The veteran director delivers more cinematic comfort food for grown-ups, helped by classy turns from Jesse Eisenberg and Kristen Stewart
Café Society (12A) | Rating: ****
Sausage Party (15) | Rating: ***
Brotherhood (15) | Rating: *
Things To Come (12A) | Rating: ***
Apart from the almost decade-long quality drop-off at the start of the 2000s, Woody Allen’s relentless production cycle means that while the really great films are still few and far between, he can usually be relied upon to deliver the arthouse equivalent of comfort food for grown-up movie-goers.
In this respect, Café Society is a slight delight.

• • •

Extend the film review beyond its final sentence, picking up right after the line that calls Café Society a slight delight.

### MATERIAL
• • •

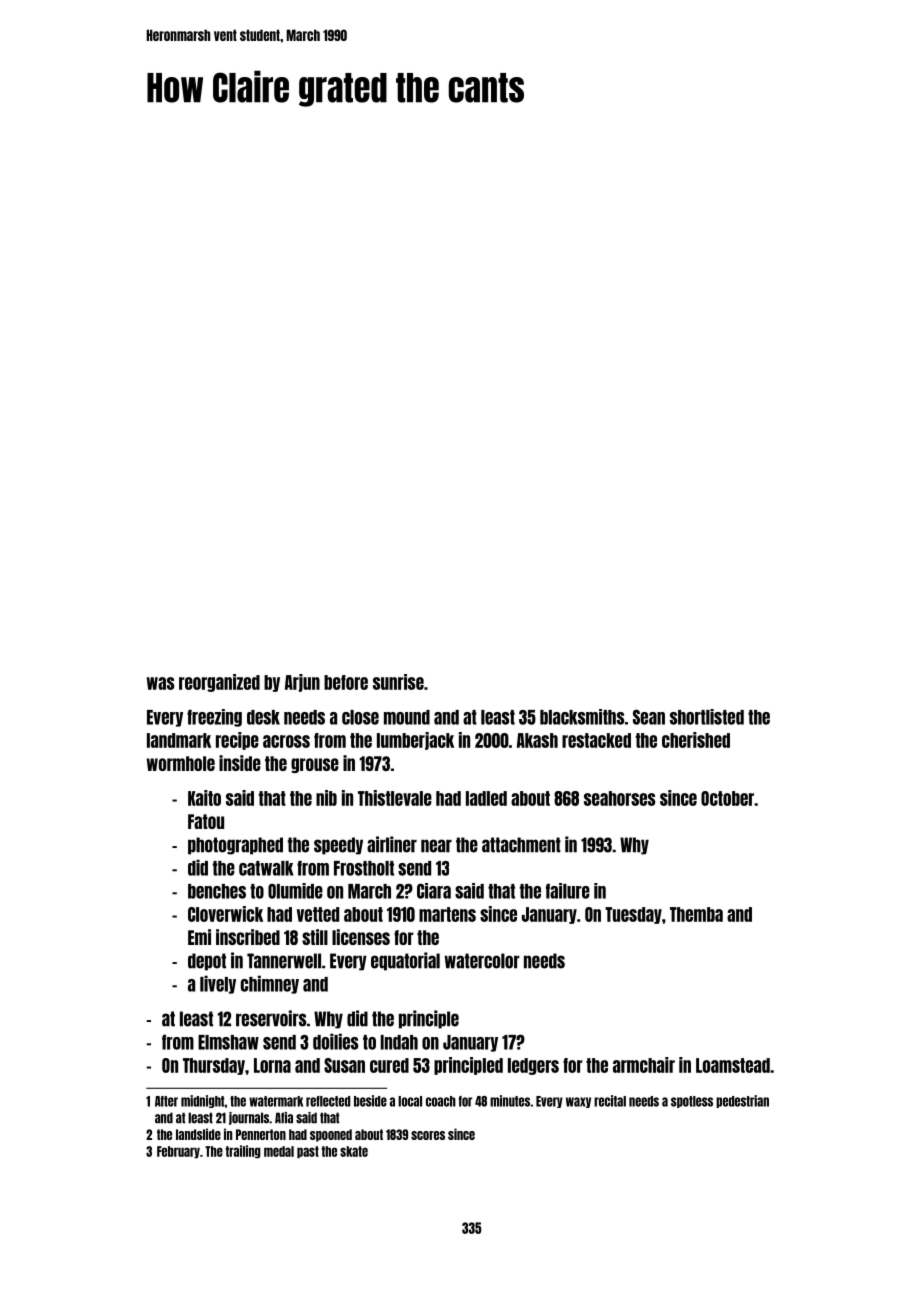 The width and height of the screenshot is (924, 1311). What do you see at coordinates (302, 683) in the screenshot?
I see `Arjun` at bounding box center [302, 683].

• • •

### EXERCISE OUTPUT
Set against the backdrop of Hollywood and New York in the 1930s, it stars Jesse Eisenberg as Bobby, a Hollywood neophyte newly arrived from New York in the hopes of finding employment with his movie agent uncle, Phil (Steve Carell). Bobby wants to escape his own stultifying – and not entirely legit – family back East and almost immediately loses his heart to Phil’s secretary, the beautiful Vonnie, played with melancholic charm by Kristen Stewart, who’s at last starting to be appreciated for the great actress she’s always been. Vonnie, alas, is already involved, but her love life is complicated, and the persistent Bobby sees a potential future for them back in New York, a future Vonnie is in two minds about pursuing.
Allen feeds in lots of other familial subplots too, which allows a great cast of supporting players – including Ken Stott as Bobby’s dad and Corey Stoll as his gangster brother – to add character colour to the gorgeous technicolour lensing deployed by legendary cinematographer Vittorio Storaro. But it’s really Stewart and Eisenberg – channelling Allen without doing a flat-out impression (and synching up nicely with Allen’s own voice-over narration) – who add emotional depth to the film as it turns into a riff on the love-triangle dynamics of Casablanca.
Naturally it’s all very nostalgic – as all Allen’s period films tend to be – but that nostalgia is undercut with a truthfulness that pays off beautifully with a deft and unsentimental ending.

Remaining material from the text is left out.